16? lemme guess...you blasted your stereo everywhere you went and advertised your sounds? that sucks though. Ive had a few homies get jacked for their sounds. One got his whole burban jacked and stripped and another just had his navi stripped 10 feet from his bedroom window and they took everything. At least they left it all clean tho. I cant believe how those guys worked in the dark and were so quiet.


----------



## BigDaddyHustle (Apr 12, 2006)

that sucks man, i swear by the dude on ebay who's sellin those Planet Audio refurb amps. but if your lookin to just throw somethin in for some real budget bump, there are a few places on ebay that have infinity 10's, 12's, mtx, bazooka, and alot of them going for .99+shipping. i picked up a few bazooka 12's for my wife's whip. circuit city got closeouts on those mtx amp n sub combos too, but i dont care for the amp.


----------



## decifer (Jul 9, 2002)

That sucks, sounds like they knew you were not home to come out and catch them you sure its not someone you know?


----------



## SmittY33 (Feb 20, 2006)

yeah it sound like its someone that knows you. 2 years ago i told this guy i work with everyday that i was going out of town for the weekend and when i came back all my tools were jacked, but doesnt the dumass invit me to a BBQ and i see some of my shit. :biggrin: cops got into that shit


----------



## purplemonte (Mar 3, 2006)

yea i definately think it was somebody i knew. just tryin to figure out who. i didnt really tell anybody that i was goin out of town so :dunno: i think it might have been one of my bros friends. thanks for all the suggestions guys. i think ima go with ebay.
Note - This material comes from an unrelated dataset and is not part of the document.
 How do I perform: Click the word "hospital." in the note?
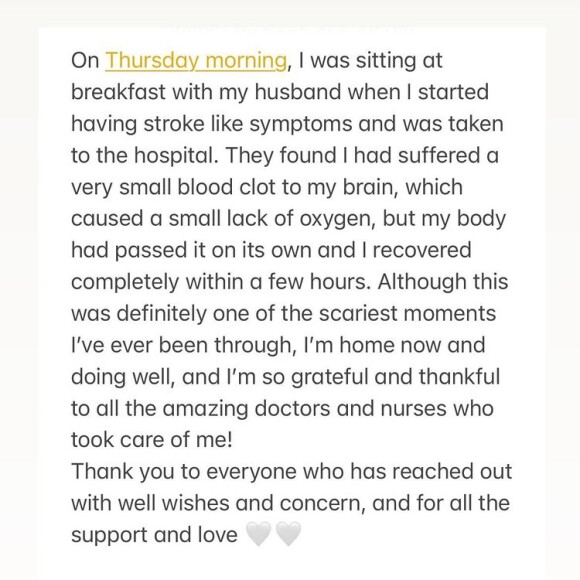point(176,156)
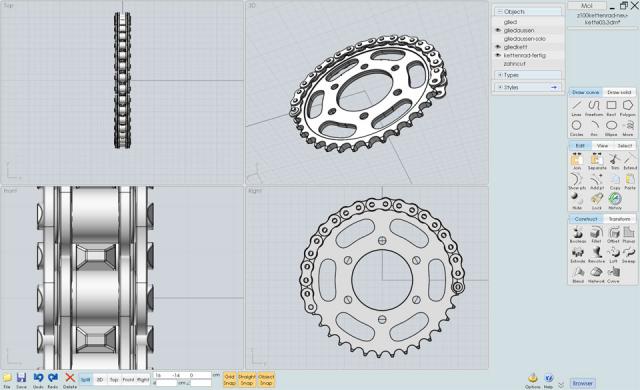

Bigdaddhustle, thanks a lot man, do u know the name of the guy that sells the planet audio amps?


----------



## EazyE10286 (Sep 11, 2003)

im 17 and my shit got jacked...only got my face to the cd player though...I just got all my subs out of the trunk a week before that too...They couldnt get the actual cd player brain out I had it in there good but with all the struggle some wires came loose and touched and started melting...I think thats the only thing that stopped them from taking it they saw sparks and got the fuck out.I know who it was though it was this guy I know and one of his freind they came over and was scoping out my shit the night before,Havent seen em since


----------



## EazyE10286 (Sep 11, 2003)

i heard the new sony ones arent to bad for the price.I gave my bro the other subs i had and might get some sony ones.I know there not the best but I just want some bump in the trunk.all my cash is going for paint,rims,and the dros


----------



## BigDaddyHustle (Apr 12, 2006)

http://stores.ebay.com/AUDIO-VIDEO-OUTLETS...2QQftidZ2QQtZkm

this dude also deals in some boss audio refurb shit for really cheap prices, but thats just barely a step above legacy.


----------



## August (Dec 18, 2003)

> _Originally posted by purplemonte_@Jun 1 2006, 11:05 PM~5536585
> *my shit got jacked the other night. took my 4 alpine type r 12s, 2 memphis 1000 watt monoblock amps, ps2, and 7" panasonic flip out. i hate bitches that cant get their own shit. im only 16 and i work my fuckin ASS OFF for my money and that was a shitload of money to me.  the crazy thing is they did all that shit while my alarm was going off!!!! i was out of town but my neighbors woke up and called the cops but by that time they were fuckin gone. i am so fuckin heated.
> 
> but anyways, since that was like. . .  fuckin 2 gs down the tubes, i gotta get me some knock on a budget. any suggestions? my boy has 2 12 sony xplods and he swears by them shits but i dont know. . .  theres gotta be somethin better out there for a decent price. sub and amp combos please!!! thanks a lot guys
> *


bro that really sucks, 1st and foremost you should invest in a better alarm or perhaps a clean hideaway setup, but you said budget.So I don't really know what to tell you.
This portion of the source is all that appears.